The shift has been from the more or less formal regulation of diplomatic relations between States to an international law of welfare (Friedmann). Interdependence among nations, today, has become inevitable in view of the expanding horizons of science, technology, trade, commerce, etc. In fact, the growth and development of international law is parallel to the growth and development of international relations in the field of science and technology, trade and commerce, etc.

In the 20th century, factors which contributed largely to the development of international law further could be summarised as below:

  1. International organisations: subject of international law for the first time, organizations of universal character were set up viz. U.N., ILO, ICJ, etc. The organs of international organisations contribute to the clarification and development of international law. Handling of social, cultural and economic problems of the States by the international organisations is an important event of the present century. In fact, the future belongs to such organisations.
  2. Individuals: subject of international law, New international law has been evolved around the individual. The most important change that has taken place is that of addition of new subjects. International organisations and individuals are now regarded as subjects of international law. It is significant that individuals have been given a right to make petitions before some international forums. Corbett has written:

    We are witnessing a transition in international legal development from a prolonged stage in which the predominant concern was the regulation of the conduct of States as distinct entities to one in which equal attention is given to promoting the growth of a body of world law transcending States, and applicable on a footing of equality, to individuals, corporations, international organisations and States.
  3. Codification of international law: In the 20th century, rules of international law which were ambiguous and uncertain have been made systematically in written form which is applied uniformly to all the States or most of the States.
  4. Multilateral treaties: In the present century, rules of international law have been made by the conclusion of treaties in many frontiers which had never been imagined in the earlier centuries.
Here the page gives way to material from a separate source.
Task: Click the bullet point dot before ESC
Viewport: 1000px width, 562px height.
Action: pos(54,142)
For instance, at present, space, moon, and deep sea are governed in accordance with the rules framed through multilateral treaties.

Crisis in International Law

As compared to municipal law, international law is confronted with many difficulties and problems to keep pace with the rapidly changing times and circumstances. One of the main defects of international law, according to Brierly, has been that it has aimed to stabilize rather than to provide for the growth of international society, and to maintain existing values rather than to create new ones. In the absence of a world legislative body, treaty making is the counter part of the legislative process in the domestic field of the States. But treaty process is a cumbersome process for it obviously depends upon the consent of States with different ideologies, traditions and interests. Above all, the greatest problem is the concept of sovereignty. International law operates in a decentralised system. The rapid changes in different fields have brought a sense of crisis in international law.
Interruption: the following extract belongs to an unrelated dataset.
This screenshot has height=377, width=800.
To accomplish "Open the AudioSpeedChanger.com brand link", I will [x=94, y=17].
The factors responsible for this crisis include - rapid technological progress, the rise of new ideologies and systems of public order, including militant communism, the appearance of many new States of widely different cultural backgrounds and levels of development, the fear of war and growing reluctance of the more advanced States to protect their interests by coercive means, and the increase in the number and functions of international organizations.

Thus, in the dynamic world of today, international law finds itself confronted with many challenges viz. communism, emergence of a large number of new States on the world scene, nuclear weapons, scientific and technological revolution, environmental pollution, AIDS, etc.
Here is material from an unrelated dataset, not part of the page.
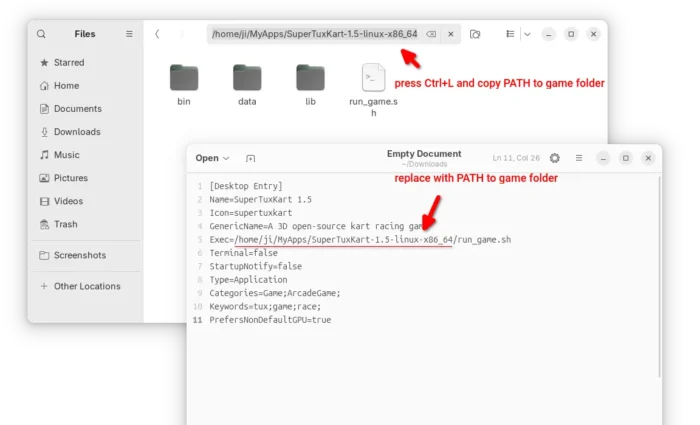The height and width of the screenshot is (425, 700).
Task: Expand the view options dropdown arrow
Action: tap(527, 34)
International law must be continuously developed by revision in content, expansion of scope, and improvement of the means of securing compliance, so that it is keep in accord with the changing needs of the international community {Edward Collins). Indeed the future of mankind rests on the capability of international law to develop and adapt itself to the changing times and circumstances. International law must become universal in order to serve the interests of all States properly, equitably and effectively.

India's position
Like other new States, India has also sought to reject or modify some of the rules and principles of the traditional international law. India has neither accepted the whole nor has rejected the entire fabric of the traditional international law. India, like many other new nations, has expressed dissatisfaction with some of the rules of international law as developed in the West. Since her emergence as new State after the attainment of independence, India has made her own contribution for the progressive development of international law. Her contribution has been particularly significant in the fields of codification of international law, colonial issue, peaceful coexistence, non-alignment, and, environmental protection.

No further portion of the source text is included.